Medical tourism expert claims that German medical tourism is static due to losing Russian business.
The official version on German medical tourism is that it is growing in numbers and revenue every year. A leading medical tourism expert argues that this is not true, but the debate is whether the problem is permanent or a blip caused by external events.
A lot of money was invested in the infrastructure and non-medical experts to be able to meet the high demand. The sector was doing well by increasing annually the number of foreign patients who go to Germany for medical procedures.

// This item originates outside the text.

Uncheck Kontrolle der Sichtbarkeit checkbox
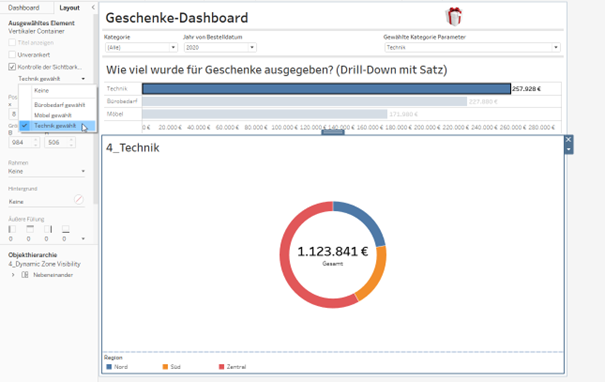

According to medical tourism expert, Jens Juszczak, from the University of Bonn-Rhein-Sieg, 2015 was a static year, with numbers increased by 1.4 % in 2015, amounting to 255,000 patients from 177 countries. The medical tourists brought 1.2 billion euros in revenues, which were invested back in the German health care system. Total numbers to Berlin clinics fell by 16%.
He argues that the Russian market has changed, and that also includes the former Soviet states. In 2014 Russia was the most important source market of medical travellers with 9,800 inpatients and 15,000 outpatients. In 2015 the German medical tourism industry recorded a decline of 32.4 % with respect to Russian patients. The reason for the decrease was most likely the EU’s economic actions against Russia in late July 2014 in the wake of the Crimean annexation under President Vladimir Putin. This meant that treatment became very expensive for Russians, so they only travelled for urgent or specialist medical care.
With Russians not able to go to Turkey in 2016, some argue that 2016 and 2017 figures will show a rebound but Juszczak is not convinced. He argues that recovery is not in sight. The reform of the Russian economy is likely to have bottomed out in 2017, but the double-digit growth rates of the past cannot be expected in 2017 or 2018.
There are positive developments on the number of patients from abroad with growing demand from Europe and the Gulf States. In 2015 the latter recorded the highest growth with 17% from there, mainly driven by Saudi Arabia (34% of the Gulf figure and Kuwait (19% of the Gulf figure). It is expected that medical tourism in Germany will rely more on patients from the Gulf.